Velocity Reviews - Computer Hardware Reviews

Velocity Reviews > Newsgroups > Programming > C Programming > sorting the input

Reply
Thread Tools

sorting the input

 
 
Ben Bacarisse
Guest
Posts: n/a
 
      04-24-2008
arnuld <(E-Mail Removed)> writes:

>> On Wed, 23 Apr 2008 13:17:26 +0100, Ben Bacarisse wrote:

>
>>> arnuld <(E-Mail Removed)> writes:

>
>>> okay, I am done with reading and printing lines now. It is working
>>> now,

>
>> Sorry, not quite.

>
> I have shown you the output and it seems ok to me. Did you find something
> wrong ?


Yes. Not in the sense of "it won't work" but wrong in the sense of
not right! If I do this:

#define MAX_SIZE 1000
...
char line[MAX_SIZE];
...
if (fgets(line, 902, fp) != NULL) ...

is it wrong? I think so, but the code will compile and execute quite
safely. That is all I was pointing out (see below).

>>> I need to understand the sorting part now:

>
>> I think you need to show your best attempt at the sort call and people
>> will help you get the details right.

>
>
> I can't understand the 13.8 of FAQs: http://c-faq.com/lib/qsort1.html
>
> /* compare strings via pointers */
> int pstrcmp(const void *p1, const void *p2)
> {
> return strcmp(*(char * const *)p1, *(char * const *)p2);
> }
>
> parameters are made void* but in fact we are passing char**, which is 2 levels of
> indirection. and what about the cast:
>
> (char* const*)p1
>
> we are casting a <pointer to void> to <pointer to a const pointer to char>
> , right ?


Yup. qsort is given an array to sort. All it know about this data is
how big each element is and how many there are:

+----------+----------+----------+----------+----
base-----> | element1 | element2 | element3 | element4 | ...

§ PROVIDED RECORDS:

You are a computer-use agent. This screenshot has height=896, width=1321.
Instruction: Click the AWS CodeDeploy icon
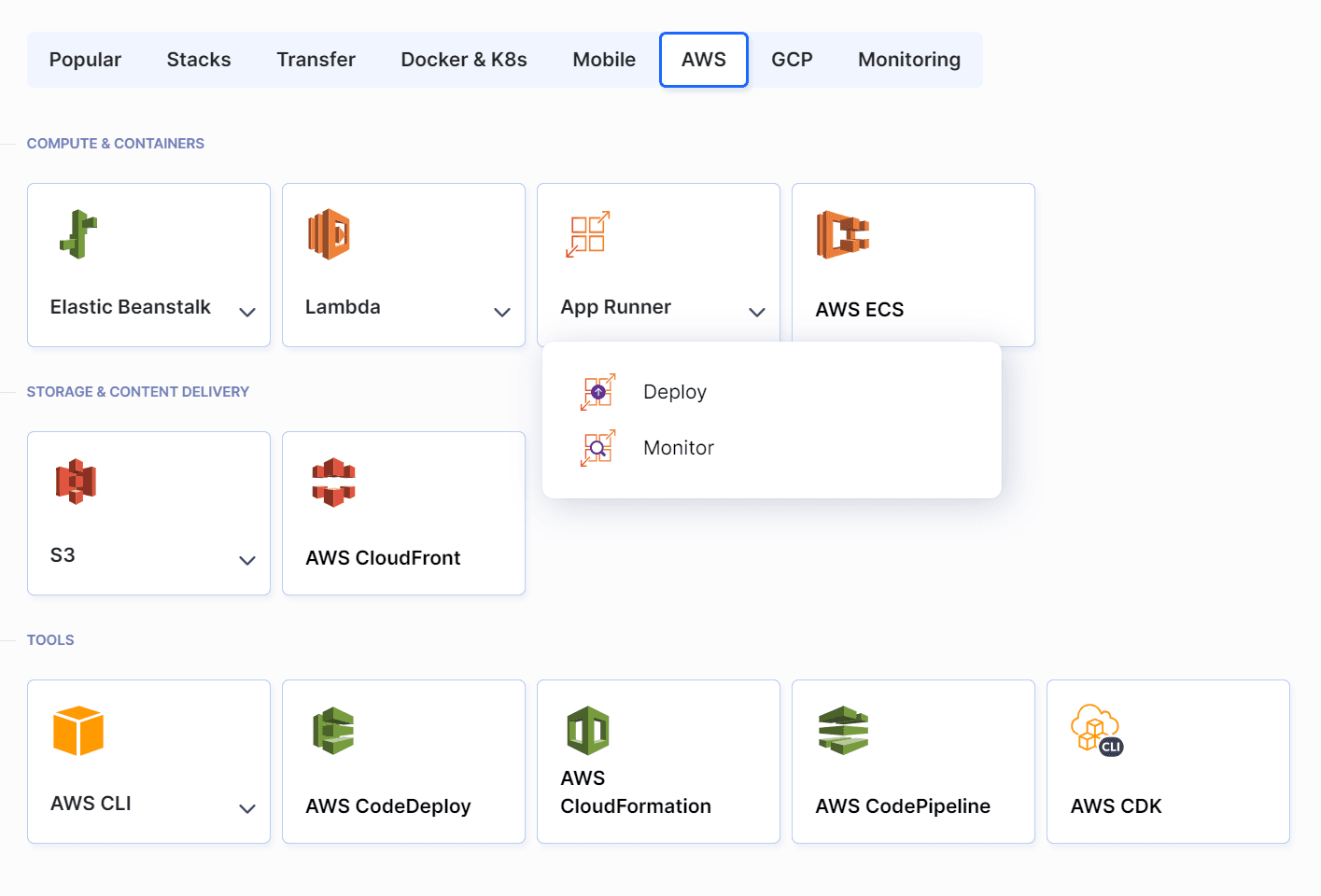tap(332, 730)
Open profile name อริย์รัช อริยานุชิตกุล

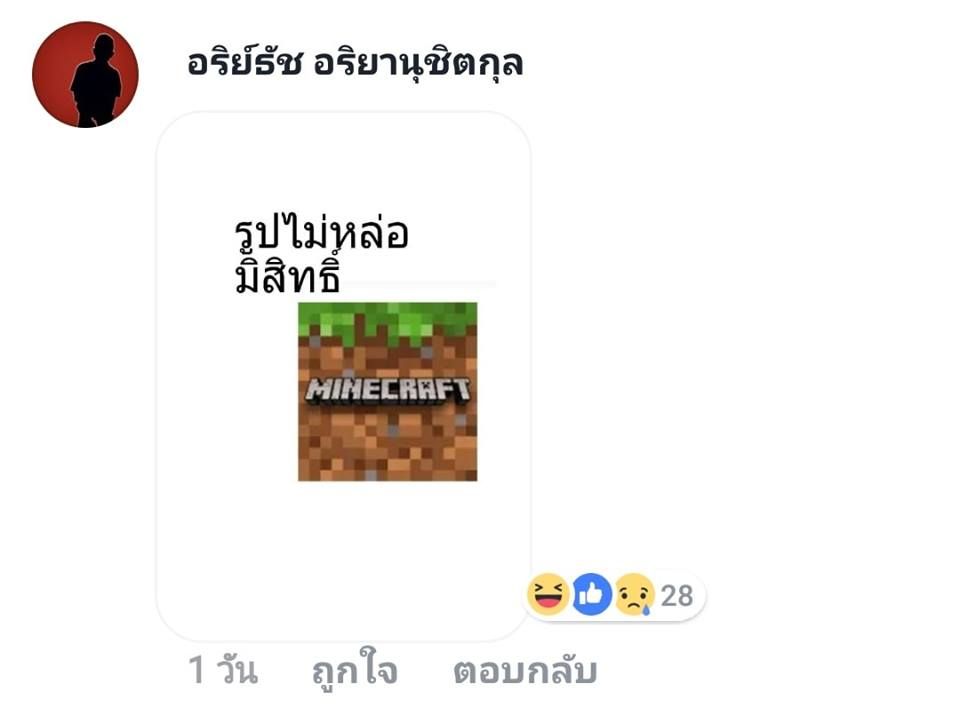click(x=355, y=63)
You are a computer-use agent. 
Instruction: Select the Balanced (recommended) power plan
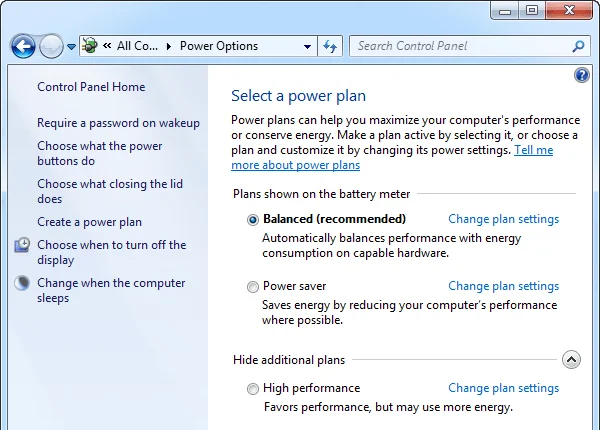coord(253,220)
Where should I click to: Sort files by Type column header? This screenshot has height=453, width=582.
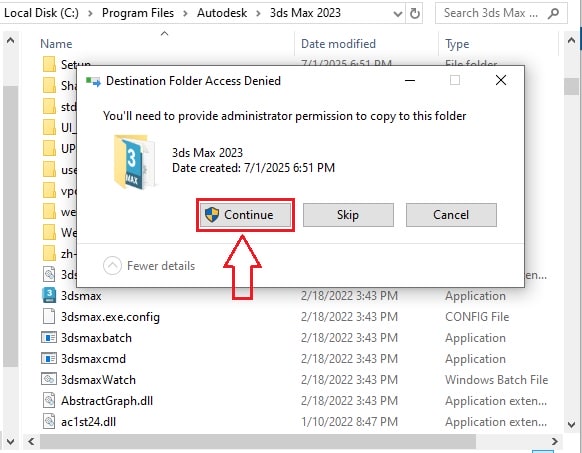[x=457, y=44]
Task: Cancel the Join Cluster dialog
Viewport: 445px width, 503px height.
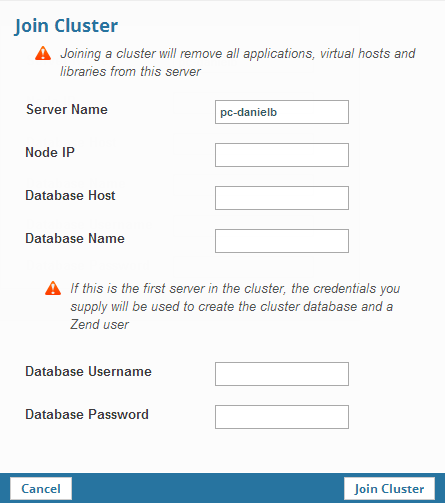Action: 41,489
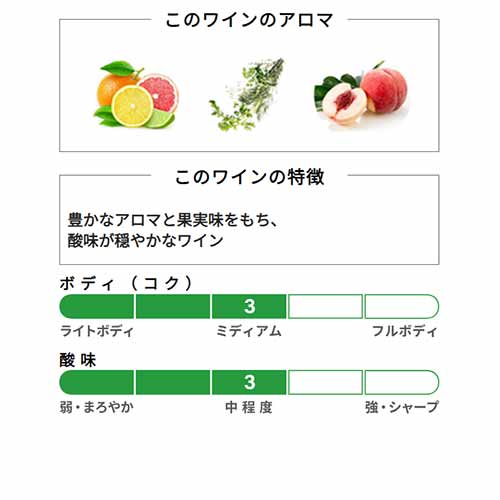Click the citrus fruits aroma image
Screen dimensions: 500x500
(x=136, y=95)
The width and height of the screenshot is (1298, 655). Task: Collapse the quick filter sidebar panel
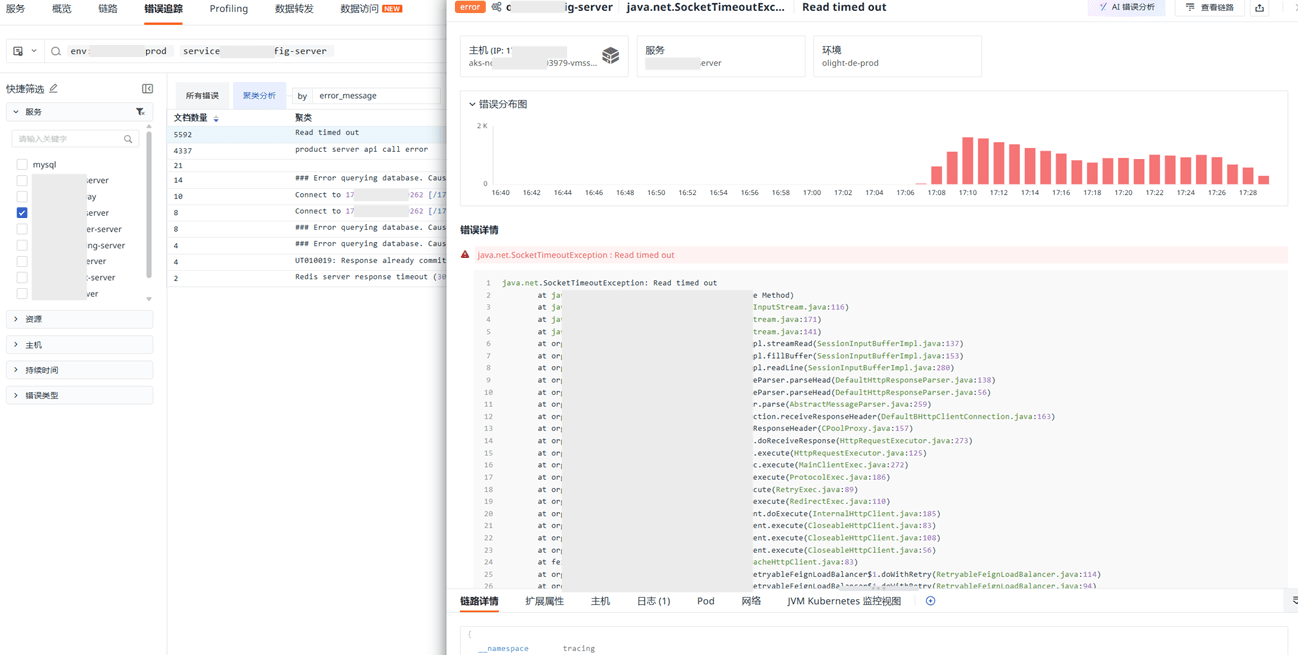click(x=147, y=89)
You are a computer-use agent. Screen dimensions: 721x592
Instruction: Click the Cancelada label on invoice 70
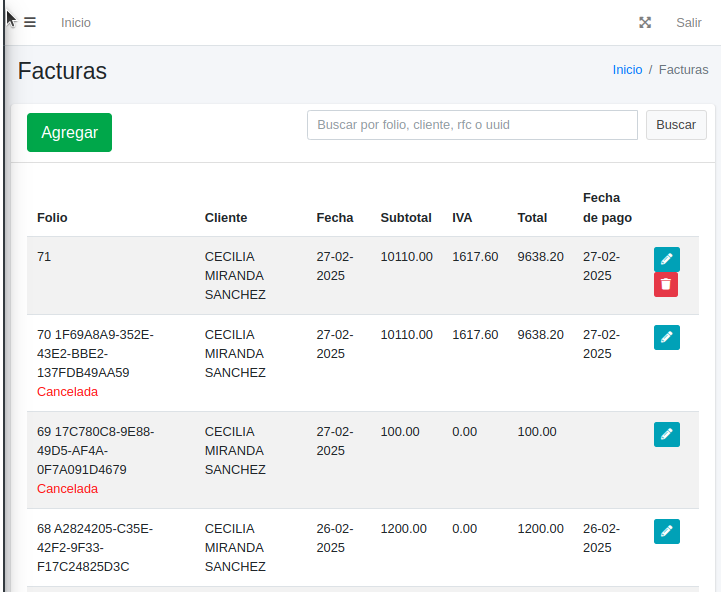(x=67, y=392)
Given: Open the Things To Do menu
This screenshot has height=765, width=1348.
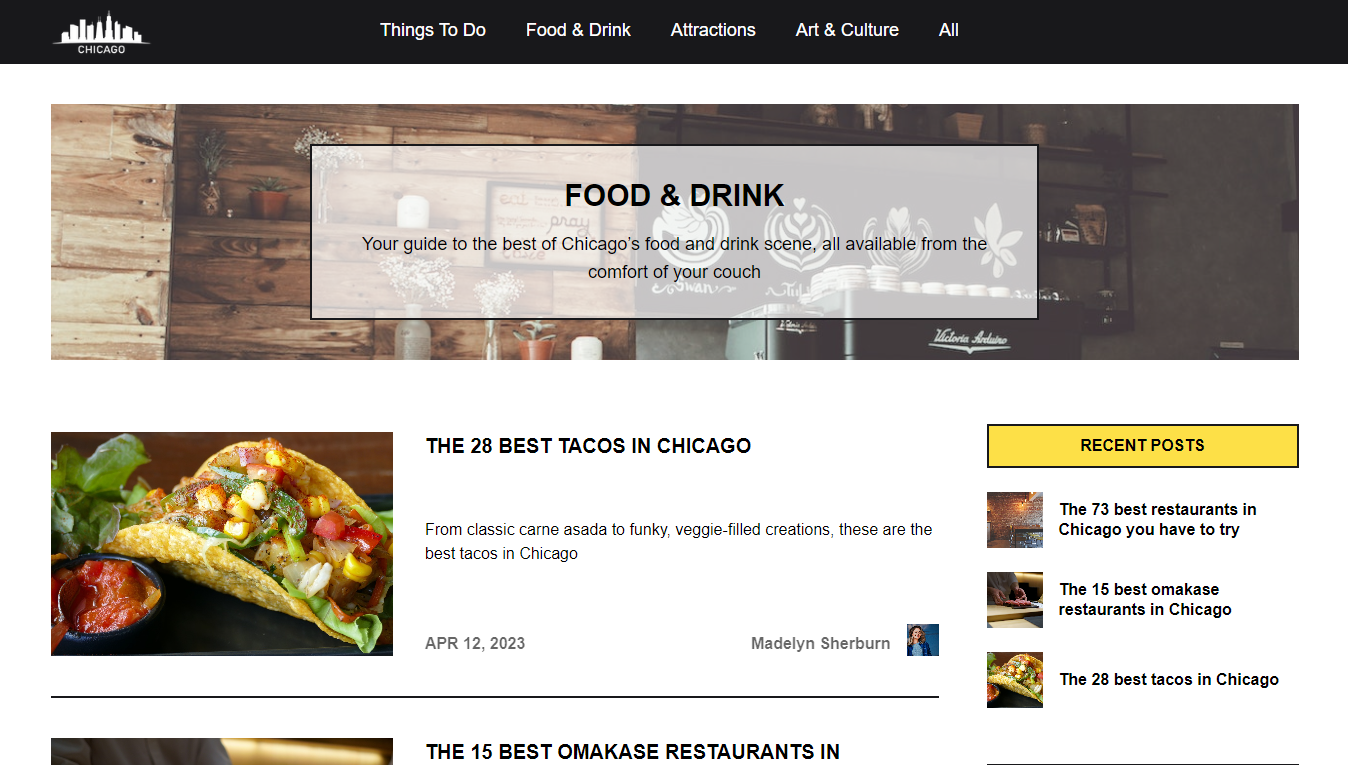Looking at the screenshot, I should 433,30.
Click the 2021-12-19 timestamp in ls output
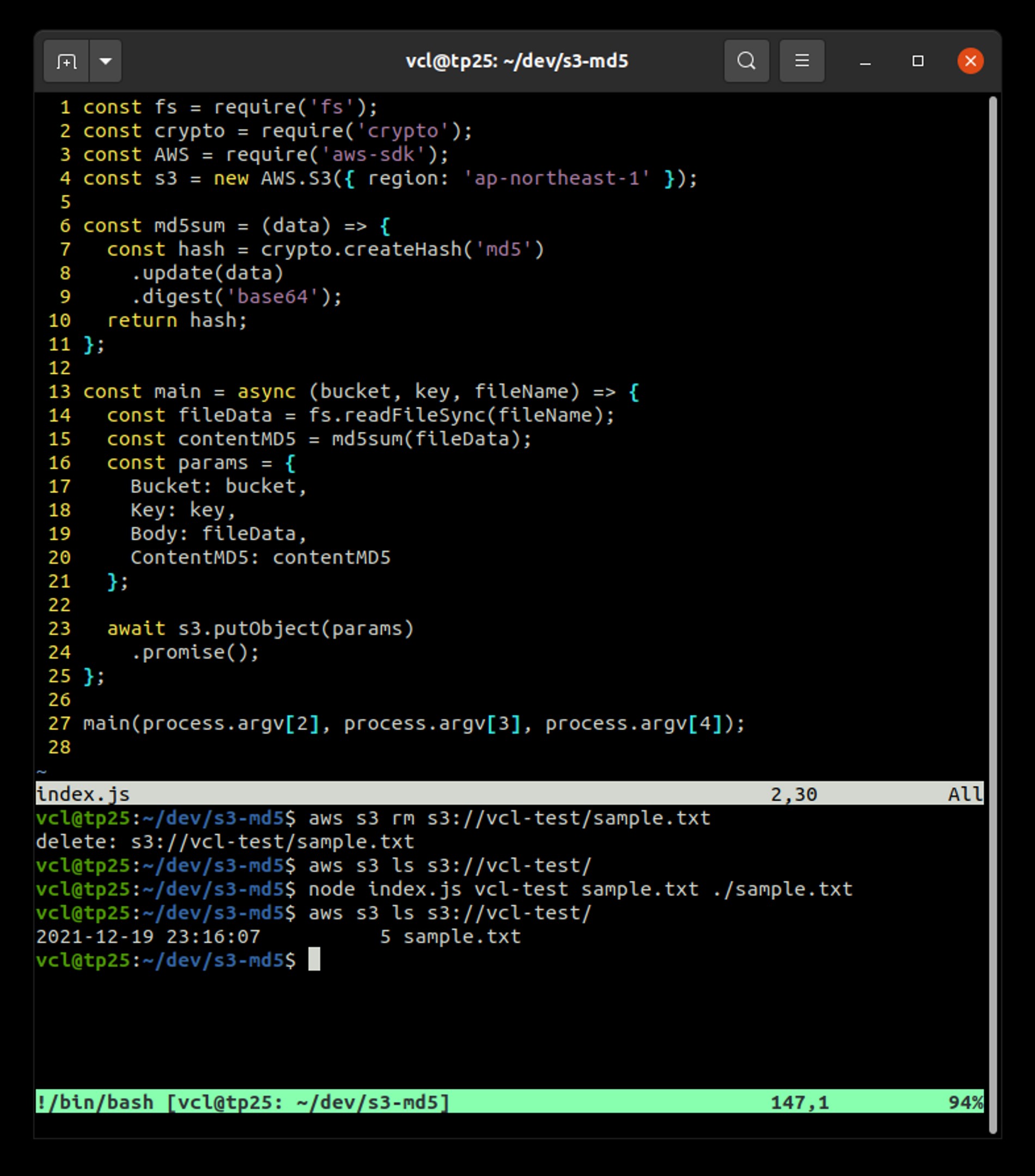 [94, 936]
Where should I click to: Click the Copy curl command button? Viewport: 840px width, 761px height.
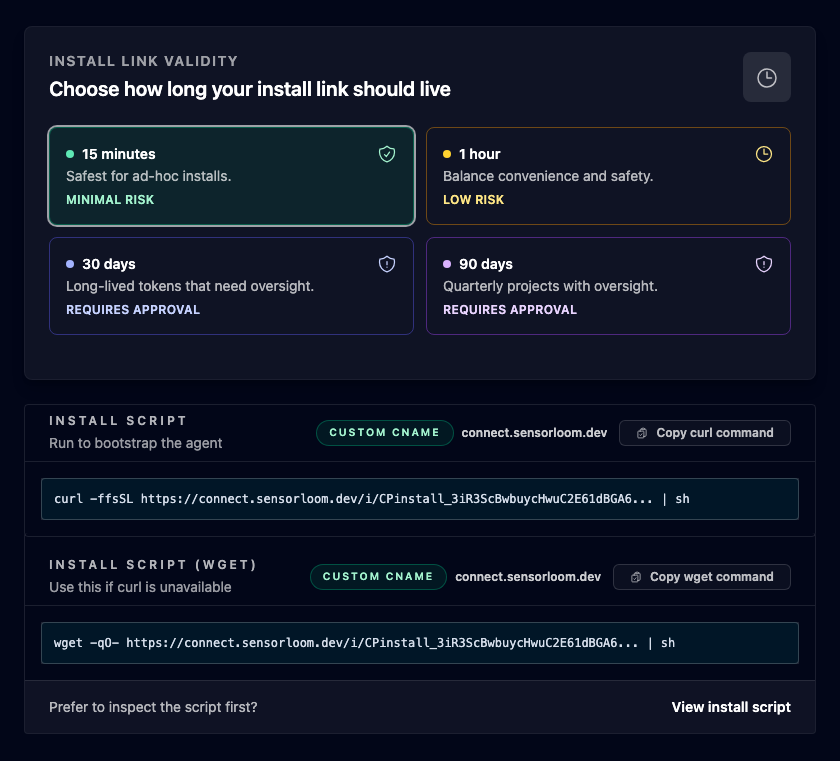pyautogui.click(x=704, y=433)
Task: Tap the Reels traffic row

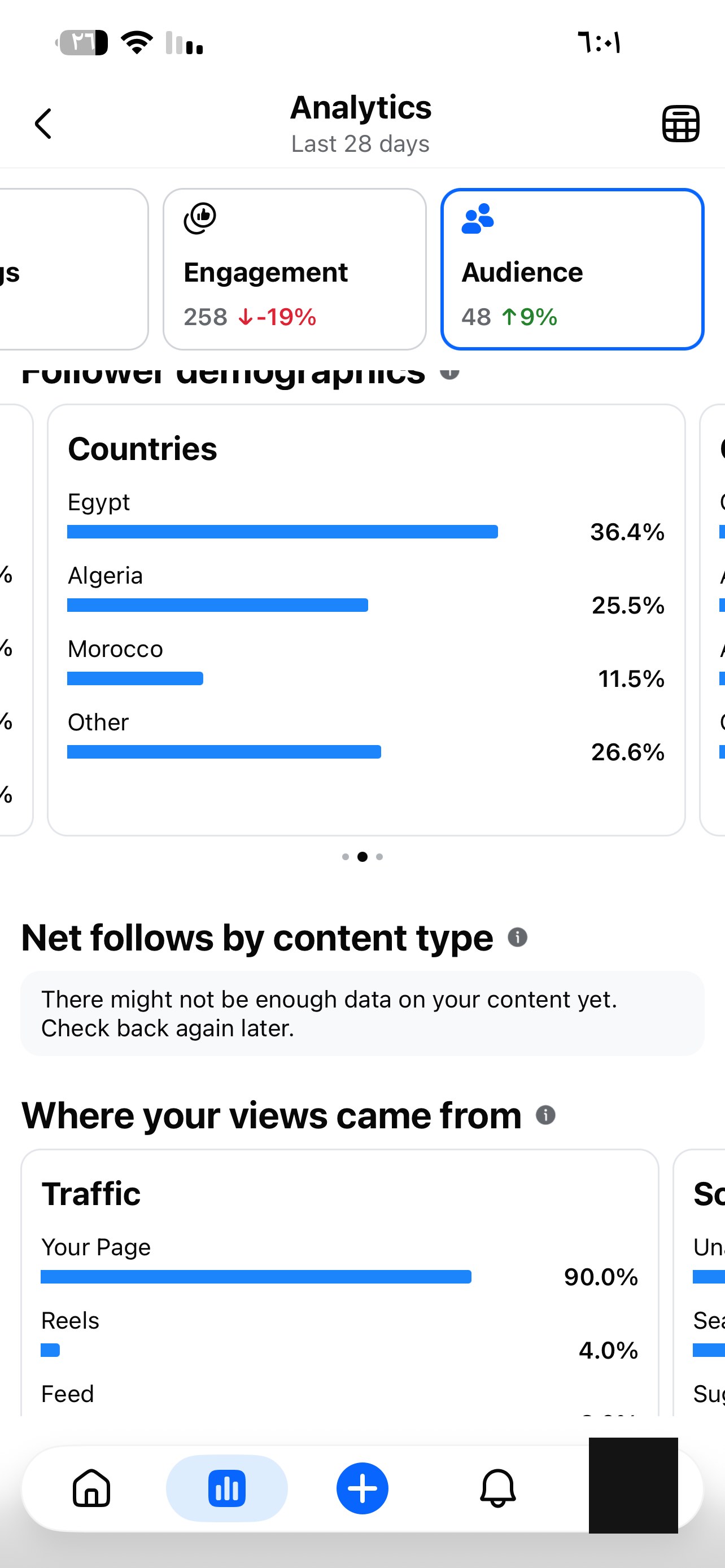Action: click(340, 1333)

§ WRITTEN EXERCISE:
Extend the forum thread above about sorting input lines with qsort in C, starting right after its final line.

§ RESULT OF THIS TASK:
+----------+----------+----------+----------+----

If qsort needs to compare element1 with element4, it passes a pointer
to these elements to the comparison function. These pointers must be
void * because qsort has no type information at all. Your comparison
function gets two pointers like this:

+----------+----------+----------+----------+----
base-----> | element1 | element2 | element3 | element4 | ...
+----------+----------+----------+----------+----
^ ^
| |
+---------------+ |
| |
int compare(const void *p1, const void * p2)

In your case, the elements are actually char *s -- they point to
strings like this:

+---+---+---+---+---+ +---+---+---+---+---+
| a | b | c | \n| \0| | d | e | f | \n| \0|
+---+---+---+---+---+ +---+---+---+---+---+
^ ^
| |
+---|------+----------+----------+---|------+----
base-----> | element1 | element2 | element3 | element4 | ...
+----------+----------+----------+----------+----
^ ^
| |
+---------------+ |
| |
int compare(const void *p1, const void * p2)

so although p1 is declared void * what it *really* is is a char ** --
it points to a char *. To get at the strings to compare you must
convert p1 to a char ** and access the char * it finds there (by
applying the * operator to the result). We make everything const, but
just blank that out to follow the intent:

int compare(const void *p1, const void * p2)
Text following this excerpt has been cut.